Coronavirus disease 2019 (COVID-19) is caused by severe acute respiratory syndrome coronavirus-2 (SARS-CoV-2). It emerged in late 2019 and led to a global public-health crisis. Like other coronaviruses, SARS-CoV-2 is a positive-sense single-stranded RNA (ssRNA) virus. The Spike glycoproteins on its surface mediate its entry into the host cell by binding to angiotensin-converting enzyme-2 (ACE2) receptor, which is expressed on the cell membrane by epithelial and other cells in the lungs, intestines, heart, kidney, and other tissues [19, 20, 21] (Table 2, Ref. [19, 21, 22, 23, 24, 25, 26, 27, 28]; and Fig. 2).

Fig. 2.

Schematic depiction of the interactions of SARS-CoV-2 with TLRs and the ACE2 receptor. SARS-CoV-2 enters the host cell by binding to the angiotensin-converting enzyme-2 (ACE2) receptor. The envelope protein of SARS-CoV-2 interacts with TLR2, while the Spike protein binds to TLR4. The dsRNA and ssRNA produced by the virus are recognized by TLR3 and TLR7/8, respectively. LPS produced by translocation of microbial products from leaky intestines may also stimulate TLR4, while mitochondrial (mt) DNA released by infected cells activates TLR9. The TLR activation events initiate downstream signaling pathways that lead to the secretion of pro-inflammatory cytokines, chemokines, and type-I IFNs. Deranged expression and mutations of each of these TLRs can lead to impaired cytokines secretion and may be associated with severe COVID-19. Created with https://www.biorender.com.

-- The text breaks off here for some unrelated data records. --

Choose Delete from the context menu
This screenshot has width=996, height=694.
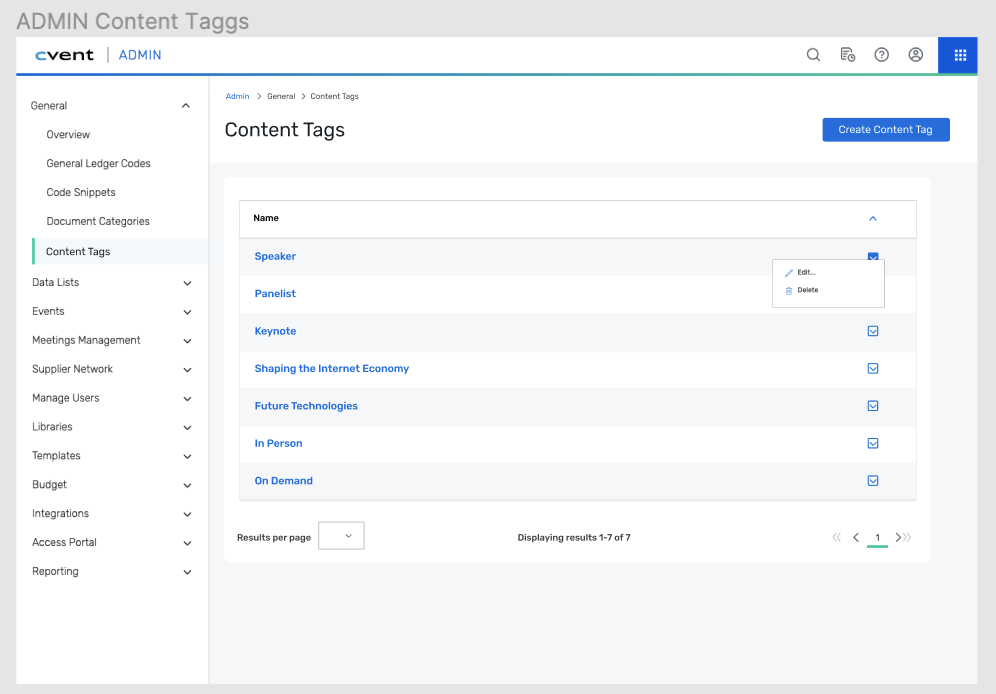coord(807,290)
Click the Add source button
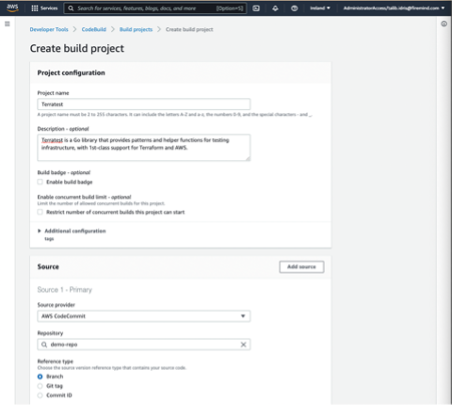Viewport: 452px width, 405px height. pyautogui.click(x=301, y=267)

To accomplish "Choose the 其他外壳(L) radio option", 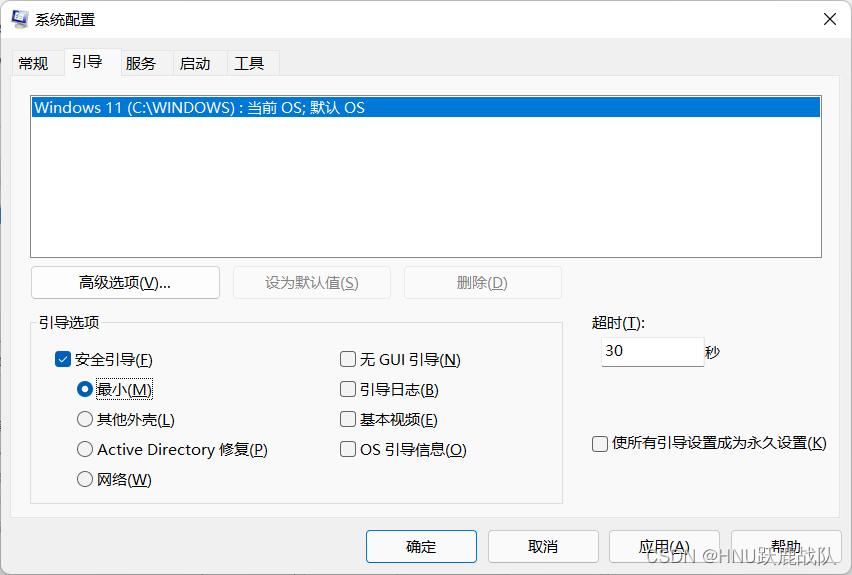I will tap(85, 419).
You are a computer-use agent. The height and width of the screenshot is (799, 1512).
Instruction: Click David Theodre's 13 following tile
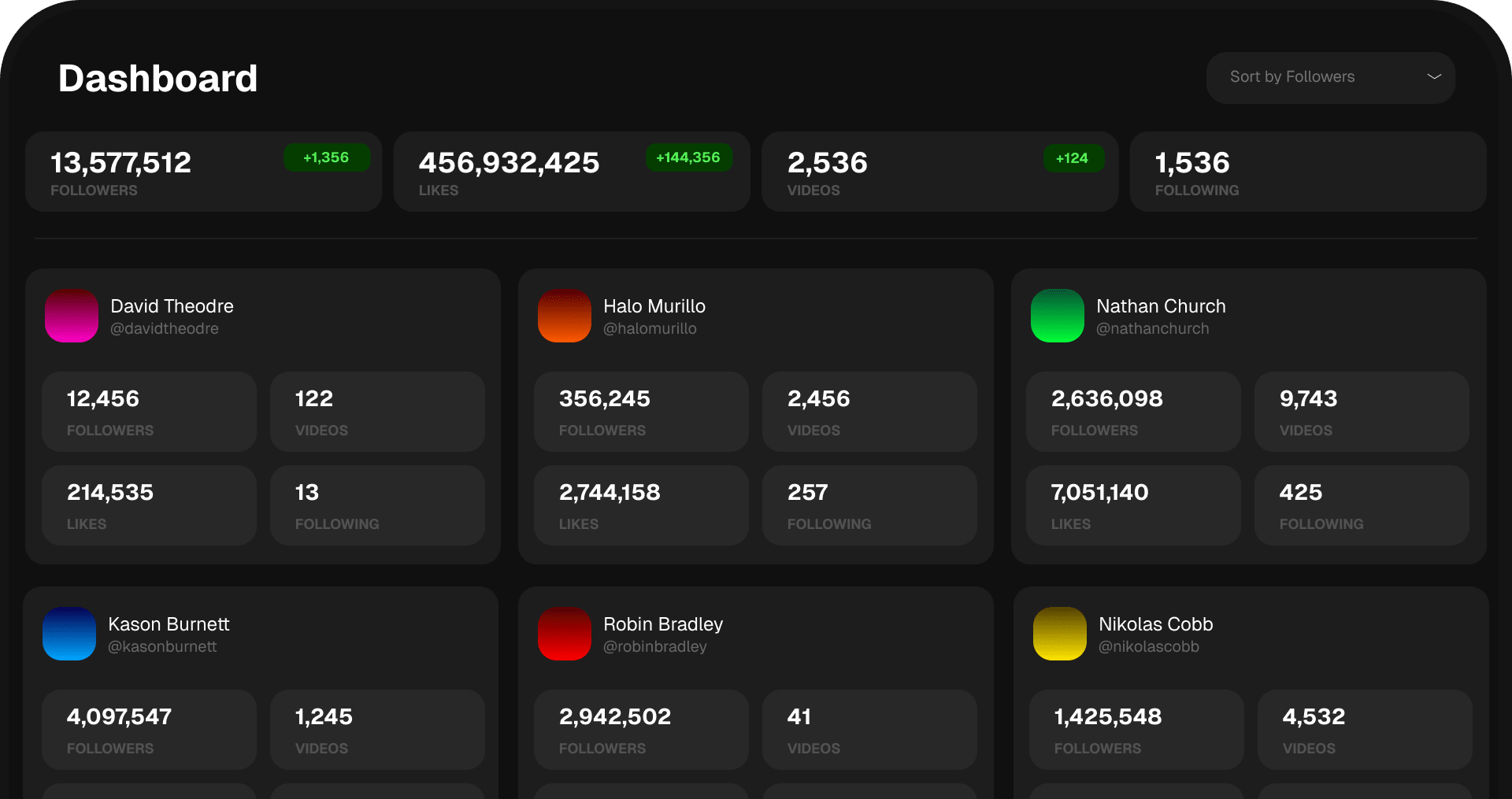tap(377, 505)
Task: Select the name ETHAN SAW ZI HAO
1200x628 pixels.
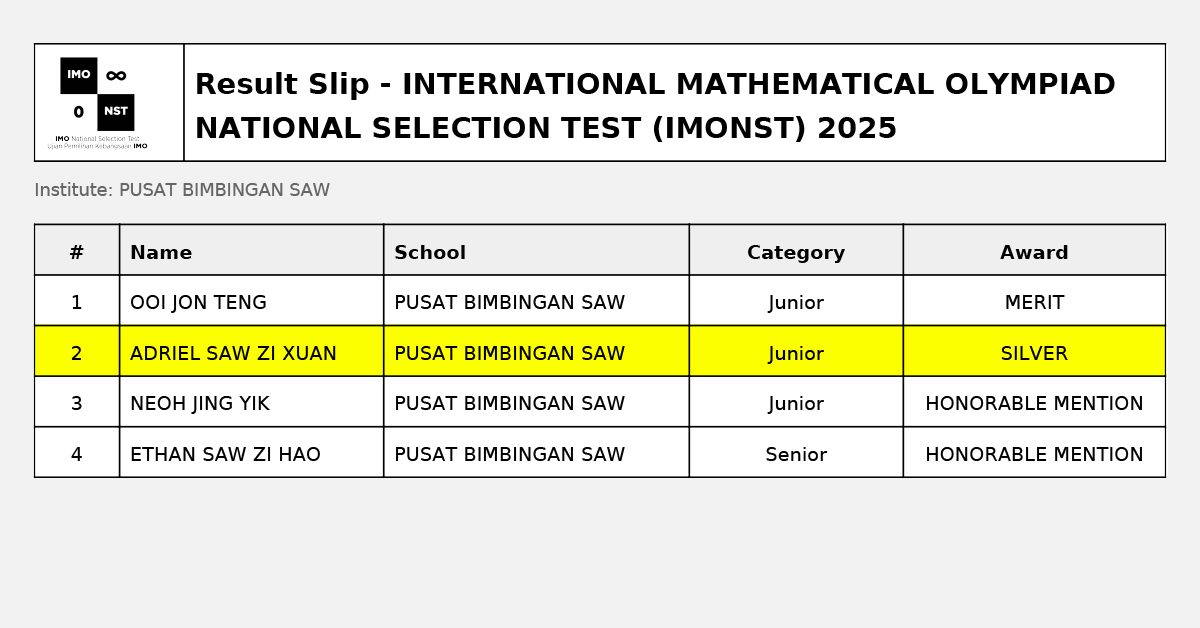Action: coord(225,455)
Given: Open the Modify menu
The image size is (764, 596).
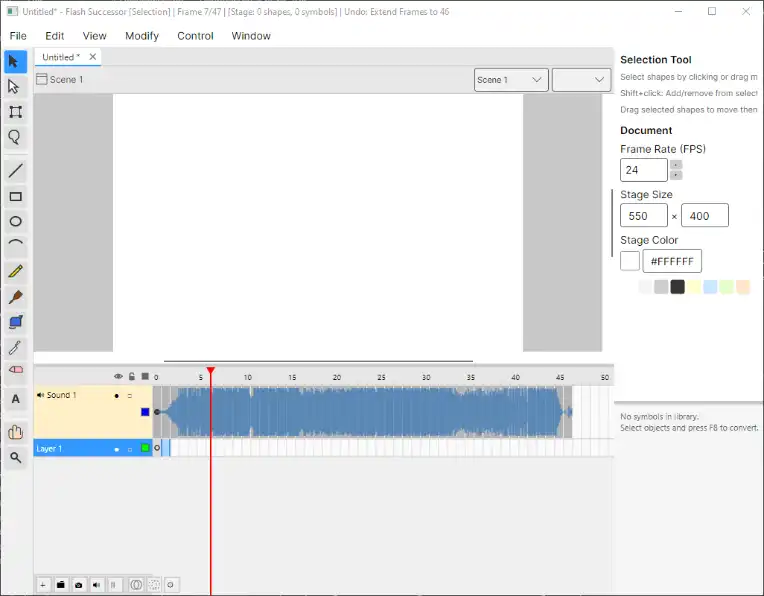Looking at the screenshot, I should click(x=142, y=36).
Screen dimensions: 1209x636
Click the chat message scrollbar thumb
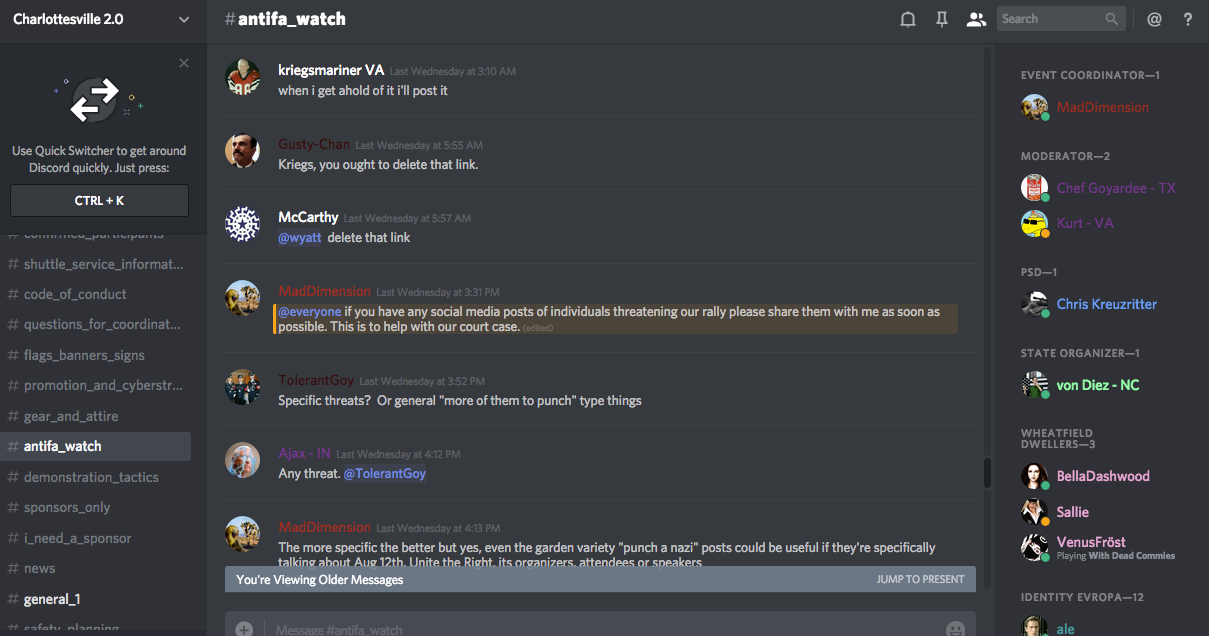[988, 473]
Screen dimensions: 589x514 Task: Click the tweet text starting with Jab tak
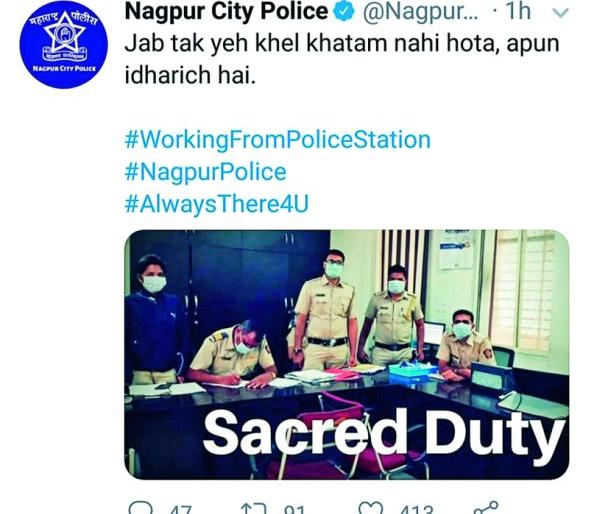342,44
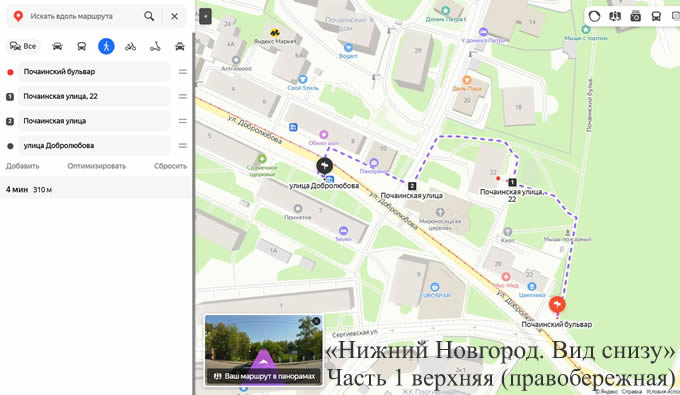This screenshot has width=680, height=395.
Task: Expand the route panorama preview arrow
Action: [x=263, y=361]
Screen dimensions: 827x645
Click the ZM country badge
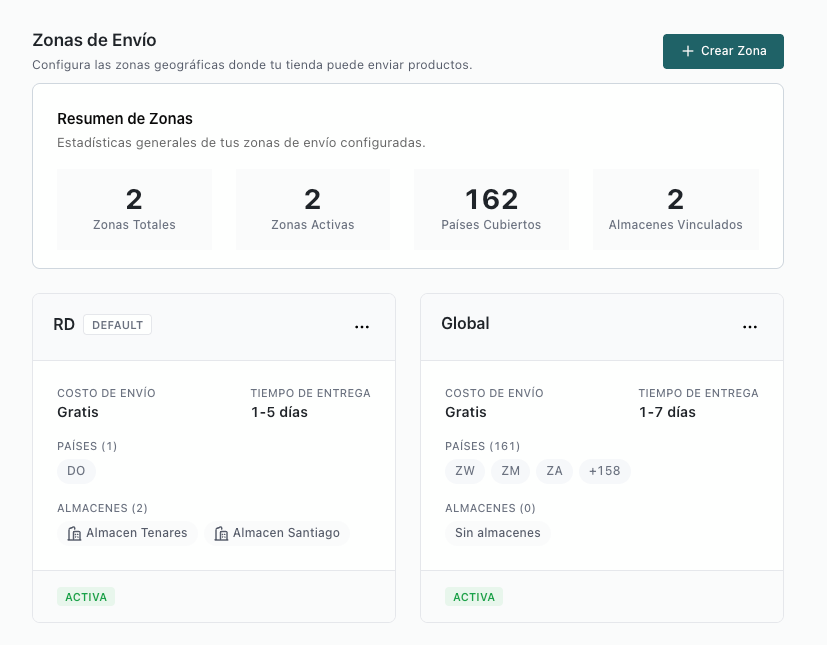(x=511, y=471)
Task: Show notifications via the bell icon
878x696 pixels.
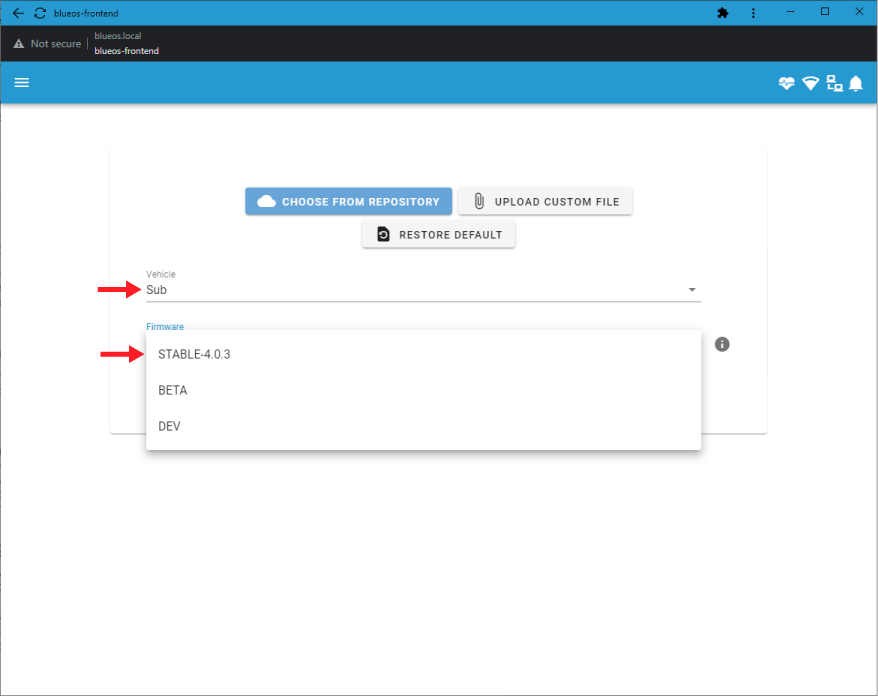Action: (856, 83)
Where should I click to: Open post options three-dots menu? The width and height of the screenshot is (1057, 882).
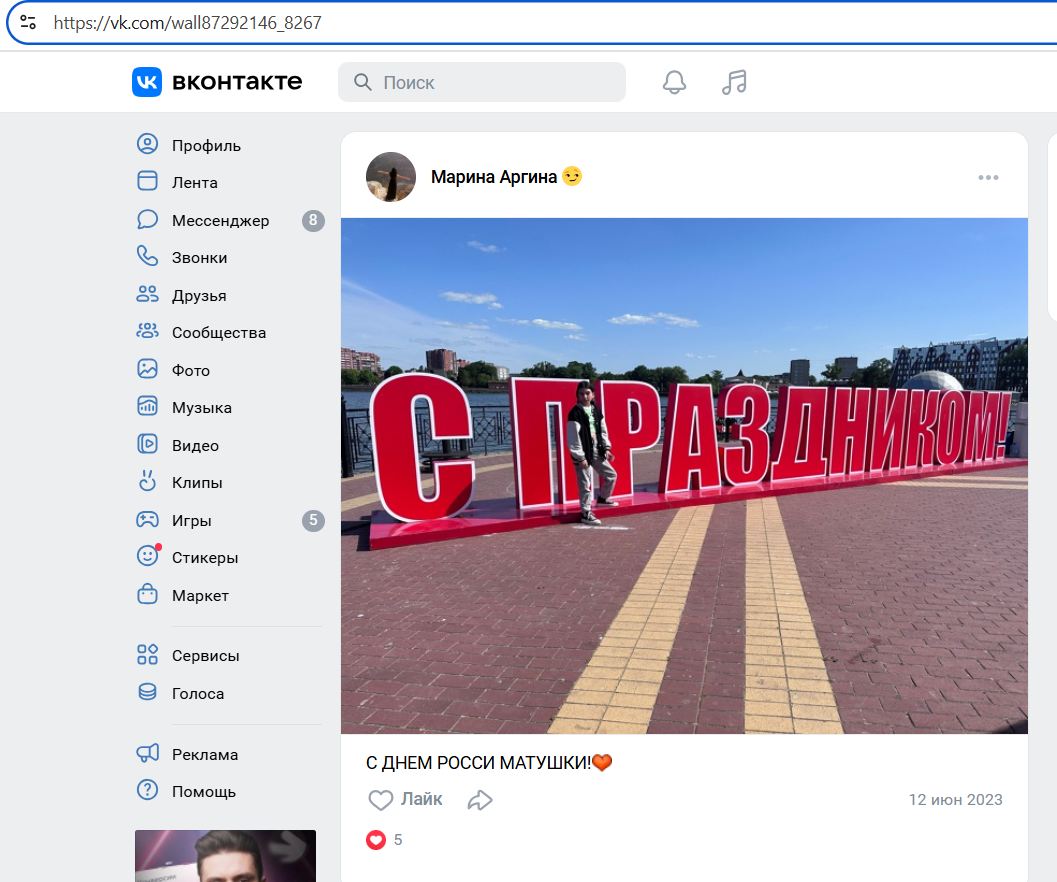pyautogui.click(x=988, y=178)
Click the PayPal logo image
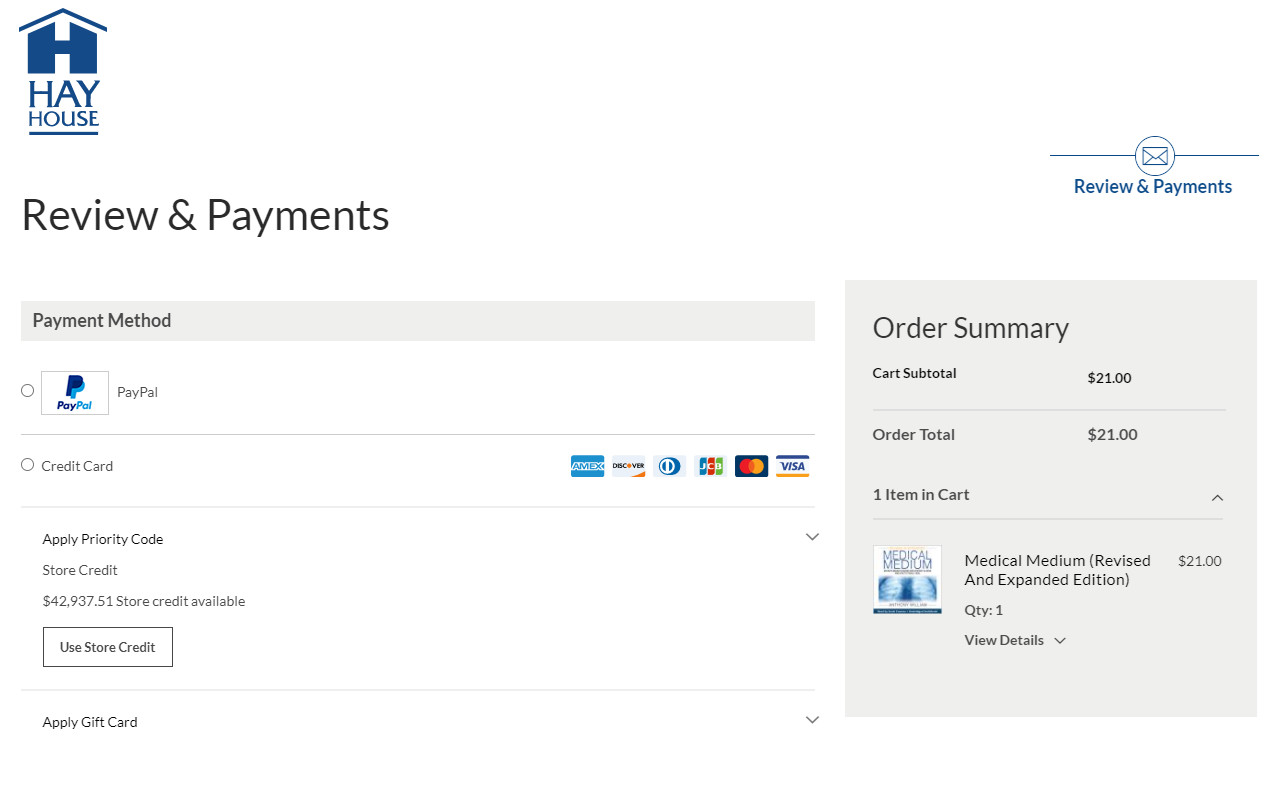 click(x=75, y=392)
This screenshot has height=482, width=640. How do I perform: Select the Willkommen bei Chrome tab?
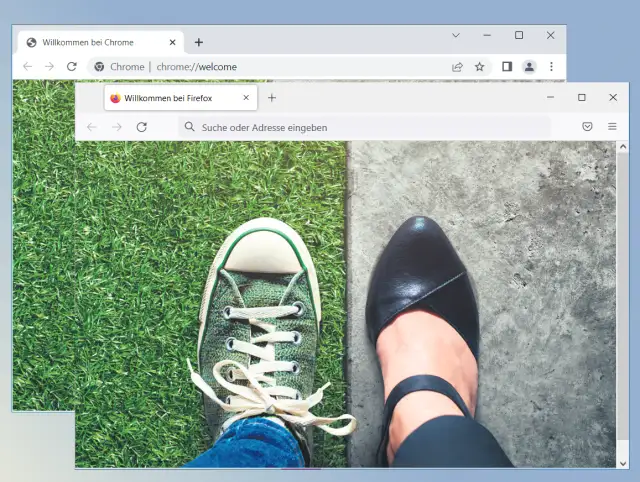pos(90,42)
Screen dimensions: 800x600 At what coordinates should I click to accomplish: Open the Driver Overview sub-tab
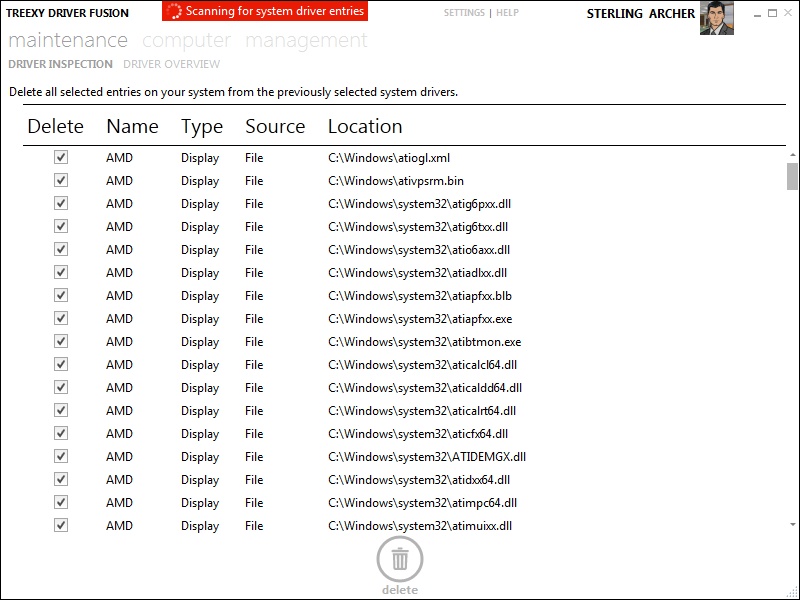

Since TLRs serve as the first line of defense against viral pathogens, it was quickly suspected that they may also be activated by SARS-CoV-2. Indeed, there is emerging evidence that many human TLRs can directly sense SARS-CoV-2 molecules. For example, human TLR4 recognizes the Spike protein of SARS-CoV-2 [29] while human TLR2 recognizes its envelope protein [22] (Table 2 and Fig. 2). Moreover, many studies suggest that while TLRs are important for protecting the majority of patients who are infected with SARS-CoV-2, some are responsible for the cytokine storm in the minority of patients who develop severe COVID-19 [30]. Many of these studies involve transcriptome analyses of COVID-19 patients: together they show that the expression levels of six TLRs in the blood or tissues are altered by SARS-CoV-2 infection [31, 32, 33]. These TLRs are TLR2, TLR3, TLR4, TLR7, TLR8, and TLR9. However, the expression of the different TLRs in human patients remains poorly understood to date. Since improving our understanding of TLRs in COVID-19 pathogenesis will likely aid the development of therapies and biomarkers for COVID-19, we here comprehensively review the transcriptome studies on TLR expression in COVID-19 patients.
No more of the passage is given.